**ФРАГМЕНТ ДОКУМЕНТА:**
########
In [1]:
"""Обучить модель классификации видео с другим подходом и провести сравнение - 5 баллов"""

# Начало блокнота до создания модели скопирую с блокнота 2 и 3 

'Обучить модель классификации видео с другим подходом и провести сравнение - 5 баллов'

Каждое видео сопроваждается аудодорожкой. Возьмем аудорожки с каждого видео и попробуем предсказать label по аудидорожке. 
Будем брать аудиозаписи длиной 5 секунд на частоте 16кГц. Если у аудиозаписи длина меньше - будем брать случайный кроп. 
Если больше - будем добавлять паддинг этой же аудизаписью. Далее аудиозаписи будем переводить в изображенине (mel-spectogramm) и работать с ними как с изображениями. Таким образом каждая видеозапись будет конвенртированна в аудиозапись. 
Для данной задачи будем обучать сеть eff_net_b2 

In [2]:
# Импорт либ
import os
import random
import time
import warnings

import torch
import timm
import pandas as pd
import numpy as np
import torch.nn as nn
import torchvision
import torchvision.transforms as transforms
import torchvision.models as models
import torch.nn.functional as F
import albumentations
import albumentations as A

from box import Box
from tqdm import tqdm
from torch.optim import lr_scheduler
from torch.utils.data import Dataset, DataLoader
from sklearn.model_selection import train_test_split
from torchvision.io import read_video
from albumentations.pytorch.transforms import ToTensorV2

warnings.simplefilter("ignore", UserWarning)
########
**СПИСОК СТРОК:**
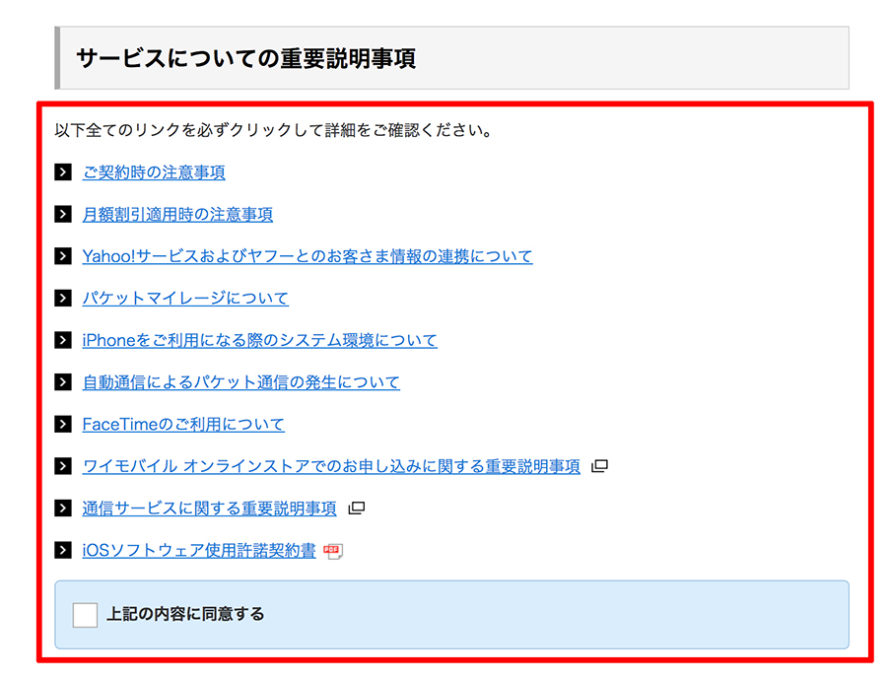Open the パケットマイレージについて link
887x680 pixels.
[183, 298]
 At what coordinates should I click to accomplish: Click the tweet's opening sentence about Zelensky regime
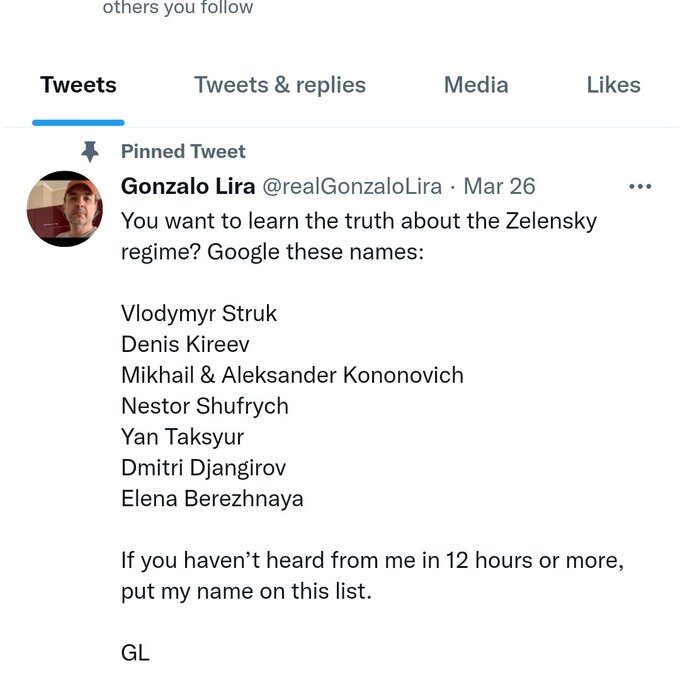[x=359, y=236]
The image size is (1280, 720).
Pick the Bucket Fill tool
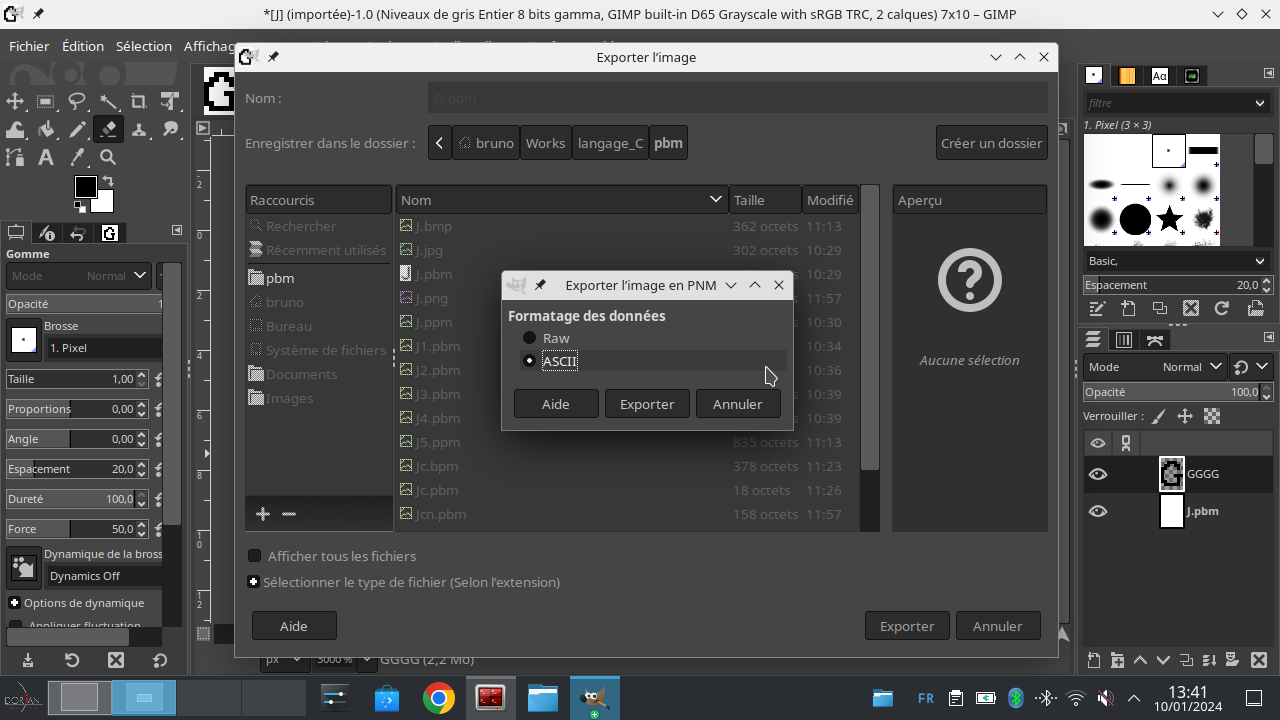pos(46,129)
########
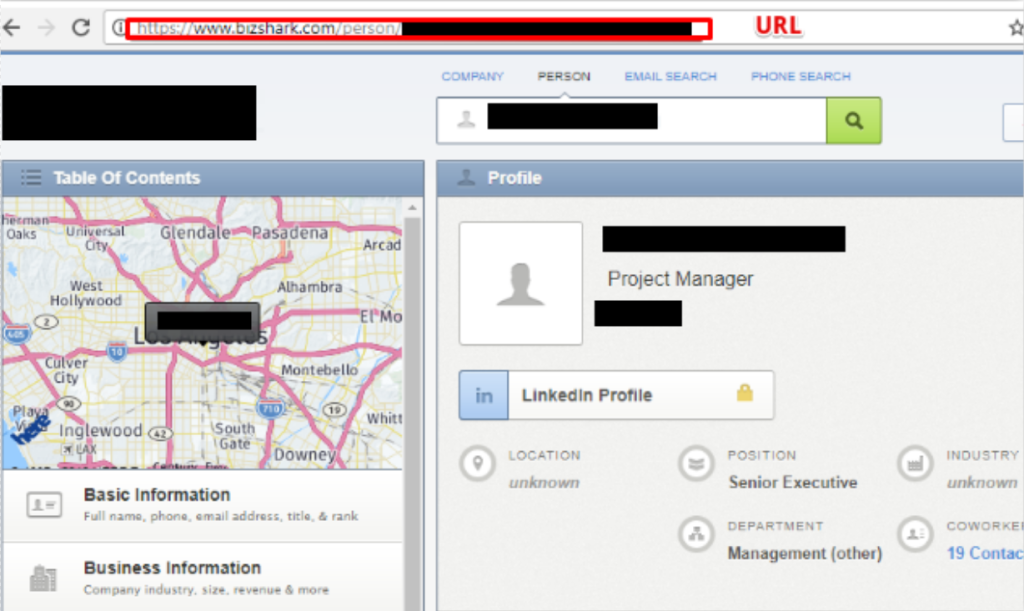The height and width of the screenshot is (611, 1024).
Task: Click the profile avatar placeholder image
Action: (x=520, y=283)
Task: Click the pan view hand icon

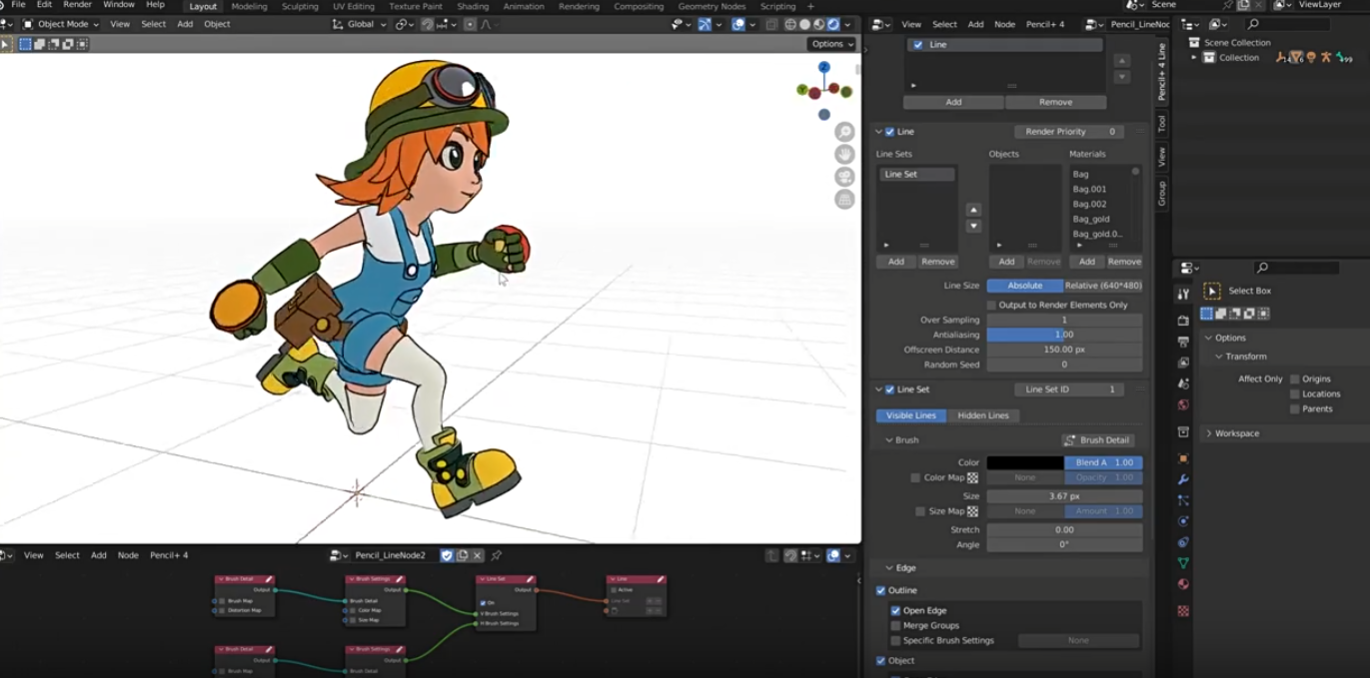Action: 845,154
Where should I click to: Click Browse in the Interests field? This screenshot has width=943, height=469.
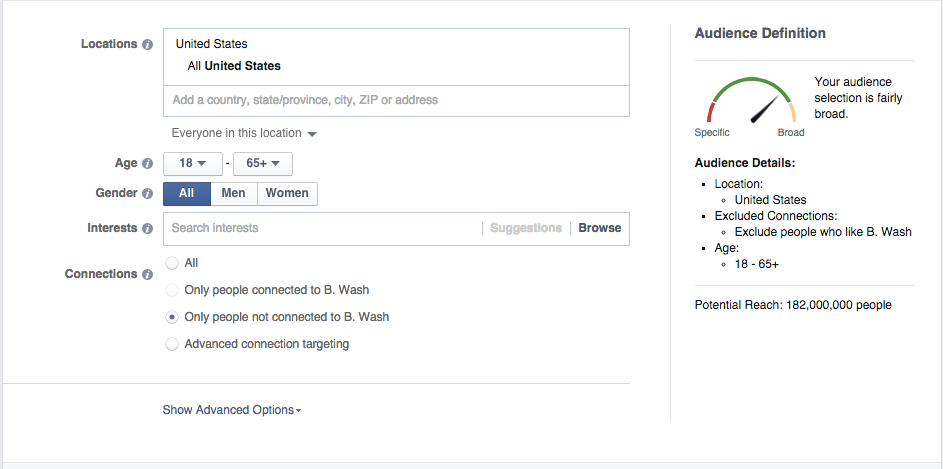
########
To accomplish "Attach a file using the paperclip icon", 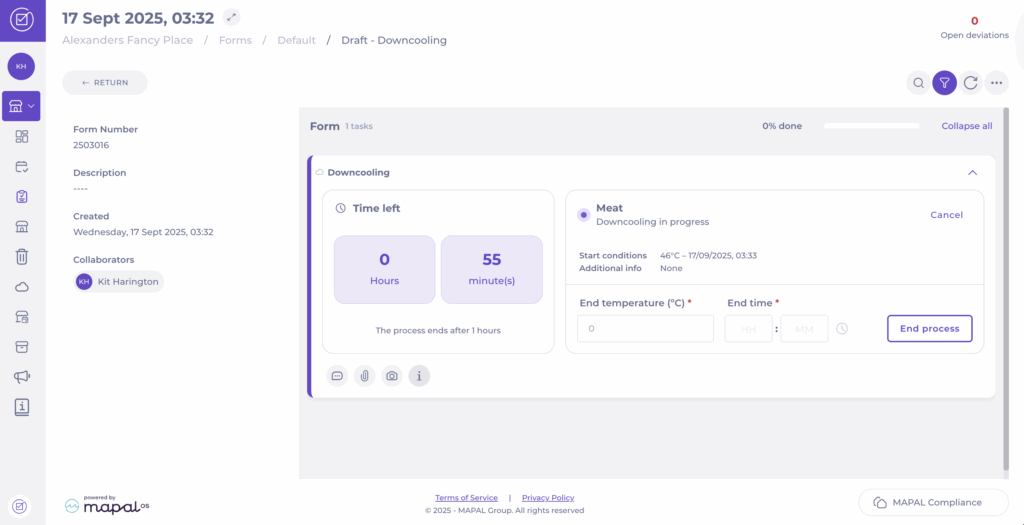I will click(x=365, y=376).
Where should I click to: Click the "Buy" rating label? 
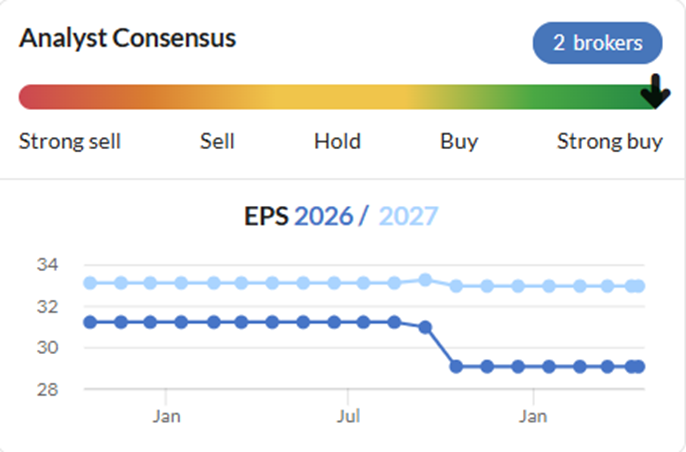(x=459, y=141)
########
**УСЛОВИЕ ЗАДАНИЯ:**
Перечислите, пожалуйста, все модули, из которых во фрагменте документа что-либо импортируется конструкцией «from … import».

**ПОЛНЫЙ ОТВЕТ:**
box, tqdm, torch.optim, torch.utils.data, sklearn.model_selection, torchvision.io, albumentations.pytorch.transforms